Было в выражении ее лица какое-то раннее женское всезнайство, некая ускользающая от порицания грешность, этакая не по годам портновская цепкость взгляда, редкий, можно сказать, для ее возраста глаз-ватерпас и та же дерзкая, многообещающая, как и у Вальки, искра в глазах. Она смотрела на меня со снисходительной усмешкой, как смотрят на маленьких. Случайным, необязательным движением она поднесла к лицу руку, и я отметил, что запястья у нее толстоваты, пальцы коротковаты, а ногти розовые и плоские. Впрочем, недостатки ее вполне укладывались в мой похотливый интерес: мне не нужна была вторая Нина, к которой я не полез бы в трусы даже под страхом смерти. Она сказала: «Ну, я пошла!», повернулась и ушла. «Кто это?» — спросил я. «Наташка из 35-го дома!» — был небрежный ответ.

На следующий день я увидел ее на пляже. Она была с подругой (эта точно жила в нашем доме и, как выяснилось, училась с ней в одном классе), и когда подруга ушла играть в волейбол, я, подбадривая оробевшее, увязающее в горячем песке сердце, направился к ней.
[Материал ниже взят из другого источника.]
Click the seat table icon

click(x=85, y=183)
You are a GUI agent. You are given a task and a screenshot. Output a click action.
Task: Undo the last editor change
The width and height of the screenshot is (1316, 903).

Наталья лежала на спине, прикрыв сгибом локтя глаза и выставив на всеобщее обозрение хрупкие шестки ключиц, наполовину упакованные любознательные полушария, овальное вогнутое блюдо живота с похожим на нахмуренный глаз пупком, скрещенные гладкие ноги и ту свою бугристую часть, что была защищена стыдом и тугими темно-синими плавками. Испытывая крепнущее волнение в области таза и не сводя глаз с лакомого бугорка, я подкрался, сел рядом и сказал:

«Привет!»

Она откинула руку и быстро села.

«Слушай, мы, оказывается, живем рядом! А почему же я тебя раньше не видел?» — вспотел я от волнения.

«Зато я тебя видела! — усмехнулась она. — Ты Васильев…»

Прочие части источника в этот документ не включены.